Flow equivalence of skew-products of irreducible shifts of finite type
Abstract. Let G be a finite group, and F be a function from the edge set of a given irreducible shift of finite type (SFT) X into G.
This can be thought of as a skew-product system or a
G-weighted SFT. A G-weighted SFT is determined by a square matrix
over the semi-group ring Z+G. The following are known (W. Parry) to be
equivalent conditions on two such matrices A and B arising from functions
F and H, respectively,
(1) A and B determine isomorphic skew product systems,
(2) A and B are strong shift equivalence (SSE) over Z+G,
(3) there exists a topological conjugacy of their associated SFTs
which sends F to a function cohomologous to H, and
(4) (if G is abelian) there exists a topological conjugacy of their
associated SFTs which respects G-weights on periodic orbits.
A and B define flow equivalent skew products if their skew products can be made isomorphic after a time change.
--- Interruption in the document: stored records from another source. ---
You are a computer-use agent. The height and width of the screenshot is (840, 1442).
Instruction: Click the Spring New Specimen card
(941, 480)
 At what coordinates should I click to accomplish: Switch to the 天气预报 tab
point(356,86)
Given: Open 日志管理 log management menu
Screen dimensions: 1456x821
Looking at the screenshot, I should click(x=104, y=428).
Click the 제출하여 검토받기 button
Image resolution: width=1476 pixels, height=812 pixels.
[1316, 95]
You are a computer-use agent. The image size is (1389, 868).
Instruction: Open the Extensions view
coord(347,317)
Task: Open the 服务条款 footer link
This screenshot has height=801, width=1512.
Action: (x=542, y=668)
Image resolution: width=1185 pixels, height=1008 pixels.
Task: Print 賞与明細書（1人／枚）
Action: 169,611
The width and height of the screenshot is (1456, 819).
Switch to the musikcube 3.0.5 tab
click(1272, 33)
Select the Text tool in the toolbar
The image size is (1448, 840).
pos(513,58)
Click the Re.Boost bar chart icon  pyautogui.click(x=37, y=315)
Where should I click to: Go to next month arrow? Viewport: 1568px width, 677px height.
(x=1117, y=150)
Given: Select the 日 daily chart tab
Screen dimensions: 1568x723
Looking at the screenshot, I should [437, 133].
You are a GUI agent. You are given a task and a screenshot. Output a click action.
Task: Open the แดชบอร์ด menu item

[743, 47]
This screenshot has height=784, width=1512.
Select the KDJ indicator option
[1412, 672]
In the case G=Z/2Z, the equivalence relation is called twistwise flow equivalence, which has been applied to understand the twisting in the local stable manifolds of basic saddle sets in Smale flows. The twistwise flow equivalence classification has been open for five years.
Although complete written proofs have not yet been finished for checking, we think we have a proof of the following
Theorem. Let G be a finite group. Let A and B be square matrices over Z+Gdefining skew products of irreducible SFTs with G. Assume these SFTs are not trivial (i.e. contain more than one orbit). Then the skew products are flow equivalent if and only if the matrices I-A and I-Bare SL(ZG) equivalent, i.e., there exist matrices U, V over ZG with determinant 1 such that U(I-A)V = I-B.
This theorem grows out of the "positive K theory" framework in symbolic dynamics which has been applied in several categories. In fact the theorem is stronger: Any given SL equivalence (U,V) from I-A to I-B can be decomposed into a string of "positive" equivalences which yield flow equivalences.
Complete invariants for the algebraic relation of SL(ZG) equivalence are not hard to compute for G = Z/2 but the algebra becomes sophisticated even for G = Z/n. Expert algebraists know a lot about this (maybe everything).
We work in the setting of infinite, finitely supported matrices A(and the infinite identity I).